Since it is too smokey to work out in the yard---I am cleaning the seeds that have already been collected.
Delphinium
Aquilegia
Papaver Nudicaule
Dianthus barbatus
Meconopsis
Some nice selections, Caroline and Betsy. I wish I was organized enough to save seeds, but in spite of my best intentions just never seem to get around to it. But I can always try for next year, right?
Right! but sometimes you can find these treasures by just walking around the garden with a few envelopes or paper lunch bags in your hand.
Yesterday I found:
Purple cluster bell flower going to seed.
And I brought in Maltese Cross seeds,
which I had bagged the seed heads as the seeds are tiny.
Hollyhock seed heads are still green, but I am watching them as they dry.
I picked some Hosta seed pods green, because the squirrels are taking them.
I am not sure that those will be any good?

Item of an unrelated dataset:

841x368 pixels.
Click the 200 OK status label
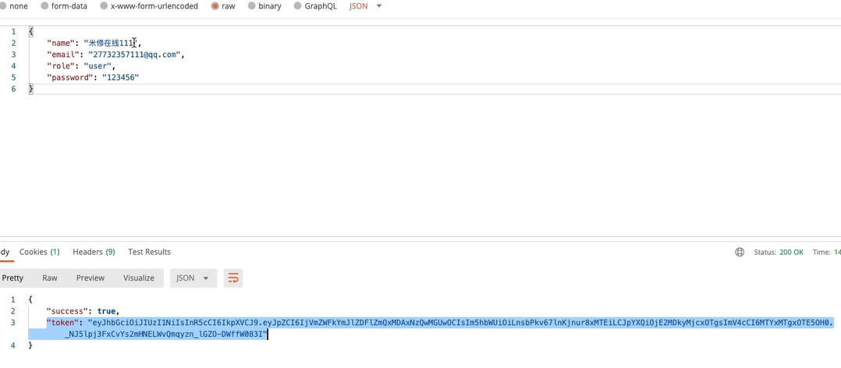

For a week back there, we were getting the smoke from fires in Montana and Idaho.
When the wind shifted, we were getting smoke from fires in B.C.
There was no gardening that week!
Name: Rick Corey Everett WA 98204 (Zone 8a) Sunset Zone 5. Koppen Csb. Eco 2f
I collected a huge amount of Lavatera seed from some Lavatera thuringiaca said to be 'Barnsley' but it sure looks like or 'Rosea' (syn. Lavatera x clementii)
I didn't want it reseeding THAT much, and saved some of the seed rather than throw it away. It volunteers too freely in my yard, now.
Name: Jane Tobyhanna, PA (Zone 5a) The "Garden" is my Happy Place!
I read somewhere that you can take completely dried seedheads (the whole head) of Coneflowers and Black-eyed Susans and just plant the entire seed head in the ground and new plants will sprout from it next spring. Anyone ever hear of doing that?
It would certainly "work", but a single seed head has so so many seeds! I don't know why anyone would want an inseparable tangled mess of 25 to 100 seedlings strangling each other and stretching for light.
When the debate is lost, slander becomes the tool of the losers. - Socrates
Name: Duane Redmond OR (Zone 5a) Life began in a garden.
I use the HOS method when planting my WS plants. The plants fight it out and the strongest survive. Been doing it for years and it works great. No need to try to separate anything.
Name: Duane Redmond OR (Zone 5a) Life began in a garden.
Certain salvia produce many seeds like the ones I listed above. Just squeeze the pod and they pop out. Others only produce few seeds and you have to be diligent about looking for them. I look inside the pod to see if I see a black seed inside. Like I said --squeeze the pod and they usually pop out. Yvonne's salvia, guanajuato, blue angel, rose queen,greggii, are ones I have that you have to be looking for often . I've even found seeds from hot lips and black and blue but the offspring didn't turn out very good.
Now agastache seeds are another matter. They are very hard to collect for me and like mentioned above they are tiny. For those, I tap the flower part into a plate or similar thing. You only get a few seeds, so you have to keep doing that every few days.